Reforestation project doing great along the North Road

Posted: Tuesday, September 17, 2002

Over a decade ago the old growth spruce trees across from the fertilizer plant on the North Road in Nikiski started dying off even before the spruce bark beetle infestation had reached them.

According to Denise Newbould, Environment, Health, and Safety Superintendent at Agrium, the trees died off due to some upsets at the fertilizer producing plant. "In the seventies and even early eighties there were some significant upsets at the plant. We now have flares and other control technology in place that prevent that from happening, but back then with large upsets we over fertilized the area basically. But now that same fertilizer is at an optimal level instead of being too much it's great conditions for the new trees and they are just eating it up," said Newbould.


When the dead trees were first removed, the area came in very thick with grasses which choked out any natural new growth trees, "The key was to break the grass cycle, so we had to mechanically tear the grass out and make trenches to plant the trees. We then used mats, clipped the grass and babied them at first until they got big enough to compete with the grass on their own," explained Newbould.
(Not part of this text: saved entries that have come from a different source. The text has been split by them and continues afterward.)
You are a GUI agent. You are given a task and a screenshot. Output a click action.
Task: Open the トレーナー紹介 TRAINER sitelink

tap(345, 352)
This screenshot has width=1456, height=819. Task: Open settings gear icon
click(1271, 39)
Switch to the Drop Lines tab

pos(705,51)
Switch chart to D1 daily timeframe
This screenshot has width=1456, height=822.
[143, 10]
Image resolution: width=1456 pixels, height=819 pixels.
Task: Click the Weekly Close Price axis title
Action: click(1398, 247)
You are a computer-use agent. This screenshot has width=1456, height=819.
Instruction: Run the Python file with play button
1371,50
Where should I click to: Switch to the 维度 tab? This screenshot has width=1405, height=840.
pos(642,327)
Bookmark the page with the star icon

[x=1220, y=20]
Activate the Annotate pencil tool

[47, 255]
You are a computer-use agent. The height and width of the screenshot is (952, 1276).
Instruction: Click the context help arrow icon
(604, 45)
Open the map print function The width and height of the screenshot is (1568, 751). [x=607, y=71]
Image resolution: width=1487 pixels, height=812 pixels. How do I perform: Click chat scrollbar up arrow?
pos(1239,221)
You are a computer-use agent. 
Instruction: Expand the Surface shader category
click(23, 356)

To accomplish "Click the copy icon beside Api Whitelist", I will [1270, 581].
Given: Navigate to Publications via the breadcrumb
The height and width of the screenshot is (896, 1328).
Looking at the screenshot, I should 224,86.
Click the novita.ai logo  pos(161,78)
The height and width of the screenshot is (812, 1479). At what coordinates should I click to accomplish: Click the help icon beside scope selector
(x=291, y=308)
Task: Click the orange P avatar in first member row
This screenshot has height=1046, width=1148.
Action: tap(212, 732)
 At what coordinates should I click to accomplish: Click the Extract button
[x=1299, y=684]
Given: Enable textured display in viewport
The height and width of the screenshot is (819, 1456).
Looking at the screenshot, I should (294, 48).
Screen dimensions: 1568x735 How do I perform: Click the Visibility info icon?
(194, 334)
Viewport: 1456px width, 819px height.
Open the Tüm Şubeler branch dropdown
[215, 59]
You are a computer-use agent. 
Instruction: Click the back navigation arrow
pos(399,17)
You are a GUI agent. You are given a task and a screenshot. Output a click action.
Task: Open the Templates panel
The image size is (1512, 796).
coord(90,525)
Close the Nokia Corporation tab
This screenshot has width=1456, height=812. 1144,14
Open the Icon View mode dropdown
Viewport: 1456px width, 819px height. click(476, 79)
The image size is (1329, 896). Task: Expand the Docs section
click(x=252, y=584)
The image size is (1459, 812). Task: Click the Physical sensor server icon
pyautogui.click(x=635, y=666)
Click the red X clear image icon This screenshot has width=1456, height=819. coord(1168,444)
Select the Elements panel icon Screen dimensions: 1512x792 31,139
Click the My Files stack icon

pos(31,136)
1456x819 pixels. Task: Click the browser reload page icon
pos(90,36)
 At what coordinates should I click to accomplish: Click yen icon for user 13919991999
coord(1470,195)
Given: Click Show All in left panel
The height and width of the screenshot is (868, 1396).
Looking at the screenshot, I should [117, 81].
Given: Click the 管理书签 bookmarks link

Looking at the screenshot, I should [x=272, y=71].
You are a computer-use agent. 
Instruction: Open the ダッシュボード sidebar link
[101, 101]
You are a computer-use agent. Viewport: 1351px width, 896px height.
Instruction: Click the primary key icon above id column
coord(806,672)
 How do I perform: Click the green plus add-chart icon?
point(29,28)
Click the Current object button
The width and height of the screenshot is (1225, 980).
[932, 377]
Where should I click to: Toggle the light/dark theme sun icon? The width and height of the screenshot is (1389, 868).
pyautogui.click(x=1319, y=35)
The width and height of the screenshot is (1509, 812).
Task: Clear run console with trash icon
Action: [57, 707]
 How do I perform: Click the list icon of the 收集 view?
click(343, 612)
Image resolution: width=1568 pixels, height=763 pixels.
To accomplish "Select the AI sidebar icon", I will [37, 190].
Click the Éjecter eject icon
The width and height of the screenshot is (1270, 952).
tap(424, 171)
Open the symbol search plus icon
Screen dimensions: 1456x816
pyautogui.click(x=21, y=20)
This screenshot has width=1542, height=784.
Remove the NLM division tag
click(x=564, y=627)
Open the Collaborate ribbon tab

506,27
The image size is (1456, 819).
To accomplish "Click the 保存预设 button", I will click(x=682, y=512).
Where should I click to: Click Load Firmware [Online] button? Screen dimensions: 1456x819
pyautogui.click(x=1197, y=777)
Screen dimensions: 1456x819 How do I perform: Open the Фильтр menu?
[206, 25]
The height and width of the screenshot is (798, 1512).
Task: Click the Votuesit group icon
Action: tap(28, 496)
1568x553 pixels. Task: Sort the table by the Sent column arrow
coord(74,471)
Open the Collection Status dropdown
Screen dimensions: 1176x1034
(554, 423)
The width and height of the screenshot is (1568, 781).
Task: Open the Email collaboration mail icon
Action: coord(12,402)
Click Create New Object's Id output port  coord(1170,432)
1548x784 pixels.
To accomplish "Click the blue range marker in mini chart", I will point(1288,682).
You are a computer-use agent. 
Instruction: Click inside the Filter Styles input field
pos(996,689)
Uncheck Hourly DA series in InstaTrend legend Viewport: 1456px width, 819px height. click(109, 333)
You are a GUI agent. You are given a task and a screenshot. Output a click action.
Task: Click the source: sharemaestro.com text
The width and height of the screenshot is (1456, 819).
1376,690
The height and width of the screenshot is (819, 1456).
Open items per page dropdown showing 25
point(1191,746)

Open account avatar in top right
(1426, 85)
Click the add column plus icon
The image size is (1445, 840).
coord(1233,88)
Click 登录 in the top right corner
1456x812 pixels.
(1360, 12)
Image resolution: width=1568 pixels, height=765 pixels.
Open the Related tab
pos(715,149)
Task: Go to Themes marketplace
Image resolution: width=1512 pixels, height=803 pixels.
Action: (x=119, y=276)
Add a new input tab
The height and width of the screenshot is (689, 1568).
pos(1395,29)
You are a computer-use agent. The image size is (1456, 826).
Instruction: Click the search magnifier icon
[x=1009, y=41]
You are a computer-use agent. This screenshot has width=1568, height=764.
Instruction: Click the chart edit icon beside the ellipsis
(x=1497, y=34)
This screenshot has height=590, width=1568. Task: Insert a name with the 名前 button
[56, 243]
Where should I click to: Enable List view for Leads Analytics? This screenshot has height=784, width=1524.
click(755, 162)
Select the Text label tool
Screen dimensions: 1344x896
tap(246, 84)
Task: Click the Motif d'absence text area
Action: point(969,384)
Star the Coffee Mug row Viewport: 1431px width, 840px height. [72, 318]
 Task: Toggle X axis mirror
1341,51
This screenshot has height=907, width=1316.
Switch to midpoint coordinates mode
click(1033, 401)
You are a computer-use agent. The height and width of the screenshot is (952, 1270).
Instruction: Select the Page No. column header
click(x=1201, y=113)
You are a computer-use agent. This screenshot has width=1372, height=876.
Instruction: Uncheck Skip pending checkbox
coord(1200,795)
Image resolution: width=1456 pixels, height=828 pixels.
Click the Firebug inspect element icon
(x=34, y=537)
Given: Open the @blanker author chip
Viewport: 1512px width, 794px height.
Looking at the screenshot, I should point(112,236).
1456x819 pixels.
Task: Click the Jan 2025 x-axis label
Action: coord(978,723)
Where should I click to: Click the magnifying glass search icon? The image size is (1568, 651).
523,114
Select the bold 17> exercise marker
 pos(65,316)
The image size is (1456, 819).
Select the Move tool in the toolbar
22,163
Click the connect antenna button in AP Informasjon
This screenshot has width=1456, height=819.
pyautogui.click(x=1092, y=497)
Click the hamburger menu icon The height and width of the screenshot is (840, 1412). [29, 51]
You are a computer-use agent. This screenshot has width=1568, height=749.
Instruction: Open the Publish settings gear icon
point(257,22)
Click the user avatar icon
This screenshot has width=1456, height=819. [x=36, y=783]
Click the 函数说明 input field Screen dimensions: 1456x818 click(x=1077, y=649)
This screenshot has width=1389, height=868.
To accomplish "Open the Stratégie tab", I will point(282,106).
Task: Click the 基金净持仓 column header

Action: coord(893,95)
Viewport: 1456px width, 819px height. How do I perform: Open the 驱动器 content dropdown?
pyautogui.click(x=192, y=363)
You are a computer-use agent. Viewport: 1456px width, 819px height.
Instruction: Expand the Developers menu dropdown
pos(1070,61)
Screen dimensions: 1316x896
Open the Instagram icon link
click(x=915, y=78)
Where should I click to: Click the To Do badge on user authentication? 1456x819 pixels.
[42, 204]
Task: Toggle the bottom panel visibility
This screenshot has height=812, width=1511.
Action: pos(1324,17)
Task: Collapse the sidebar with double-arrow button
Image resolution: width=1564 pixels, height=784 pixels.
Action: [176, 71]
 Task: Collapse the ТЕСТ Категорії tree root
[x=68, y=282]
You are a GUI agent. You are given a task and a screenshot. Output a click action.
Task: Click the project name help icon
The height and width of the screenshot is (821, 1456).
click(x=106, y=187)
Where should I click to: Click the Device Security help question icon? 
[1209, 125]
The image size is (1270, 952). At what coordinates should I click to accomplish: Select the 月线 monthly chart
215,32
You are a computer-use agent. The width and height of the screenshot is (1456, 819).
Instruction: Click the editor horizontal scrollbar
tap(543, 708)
The 8-10 inch seedlings that were planted some eight years ago now are standing over 10 feet high in some places.

Along with the native White Spruce stock, non-native Lodge Pole pine, Mountain Ash, and Birch trees were planted, "The birch we planted are really birch bushes because the Moose like them so much, but the Mountain Ash are doing very well, and some of the lodge pole pines are already over 12 feet tall, and now we have all kinds of shrubs and natural seedlings coming in on their own that we didn't plant," said Newbould.

The planting of the new trees was not done in rows like many reforestation projects and therefore has taken on a very natural appearance even though non-native species were introduced, "When we broke up the grass with our trenches, we meandered around and I have to say that the State Forestry people were fantastic working with us and it was their expertise that we drew on to make this project such a great success," added Newbould.